The brackets in the example show mathematical thinking, but you could make it even simpler:
yo means years old
bill 24 yo, amy 12 yo, tom 34 yo → amy 12 yo
Now you do: joe 12 yo, mary 24 yo, julie 10 yo
That works just as well!
That’s it. Paste those lines into the chatbot. If it responds with [julie, 10 yo], you know it worked. You successfully communicated what you wanted without ever having to find the “right” words to describe it.
And here’s the bonus: Claude will often tell you the better question. It might respond with something like: “Looking at the pattern, you want to find the person with the smallest age” or “You’re looking for the youngest person in the list.” Now you’ve learned how to express it more clearly for next time—but you didn’t need to know that to get started. You can also ask “how could I have described this problem in words?”
Test It Out More
Once it works, you can keep testing with more examples to make sure the chatbot really understands the pattern:
Now you do: [sarah, 45 yo], [mike, 23 yo], [lisa, 67 yo]
Now you do: [carlos, 8 yo], [diana, 15 yo], [frank, 8 yo]
Now you do: [emma, 56 yo], [noah, 31 yo], [olivia, 29 yo]
Each test confirms the pattern. And with each confirmation, you gain confidence that you’ve communicated successfully—still without needing formal technical language.
Try Another Pattern: Sorting by Age
The same approach works for more complex patterns. What if you want to put people in order by age, from youngest to oldest?
yo means years old
[bill, 24 yo], [amy, 12 yo], [tom, 34 yo] → [amy, 12 yo], [bill, 24 yo], [tom, 34 yo]
Now you do: [joe, 12 yo], [mary, 24 yo], [julie, 10 yo]
The answer would be: [julie, 10 yo], [joe, 12 yo], [mary, 24 yo]
This shows a slightly different pattern—instead of just picking the youngest, you’re putting everyone in order. The chatbot will recognize the sorting pattern from the example and apply it to the new data.
Fixing Bugs
If the chatbot isn’t guessing the pattern correctly, you can try giving it a few more examples. Sometimes one example isn’t enough to clarify the pattern, especially for more complex tasks. Add another line or two showing different inputs and outputs, and the chatbot will adjust its understanding.
The Point
Examples can be easier than explanations. You don’t need decades of programming experience to show a pattern. And once you see it working, you discover: “Oh, I can just say ‘find the youngest person.’”

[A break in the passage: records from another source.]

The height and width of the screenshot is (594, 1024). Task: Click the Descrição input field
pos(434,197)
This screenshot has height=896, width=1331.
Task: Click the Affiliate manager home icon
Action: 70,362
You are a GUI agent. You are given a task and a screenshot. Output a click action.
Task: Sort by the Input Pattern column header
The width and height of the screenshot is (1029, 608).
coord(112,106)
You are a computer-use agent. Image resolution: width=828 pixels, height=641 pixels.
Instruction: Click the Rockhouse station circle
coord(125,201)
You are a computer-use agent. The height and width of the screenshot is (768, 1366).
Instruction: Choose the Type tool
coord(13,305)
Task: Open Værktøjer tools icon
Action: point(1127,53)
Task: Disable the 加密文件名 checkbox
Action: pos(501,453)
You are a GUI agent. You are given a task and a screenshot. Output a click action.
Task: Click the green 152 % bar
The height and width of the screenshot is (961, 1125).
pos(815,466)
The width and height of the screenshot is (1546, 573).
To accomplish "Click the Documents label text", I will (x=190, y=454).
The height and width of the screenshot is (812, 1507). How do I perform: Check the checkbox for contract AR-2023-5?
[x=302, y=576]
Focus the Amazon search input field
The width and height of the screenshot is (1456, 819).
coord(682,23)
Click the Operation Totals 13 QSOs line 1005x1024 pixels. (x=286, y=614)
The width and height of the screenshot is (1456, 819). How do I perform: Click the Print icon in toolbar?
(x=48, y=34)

But you didn’t need to know that to start. In fact, you can make your own personalized programming language—define whatever abbreviations and notation make sense to you, and the chatbot will follow along.
While these examples use Claude, the same approach works with ChatGPT, Grok, or any other chatbot. The technique is universal—show the pattern, and modern AI will recognize it.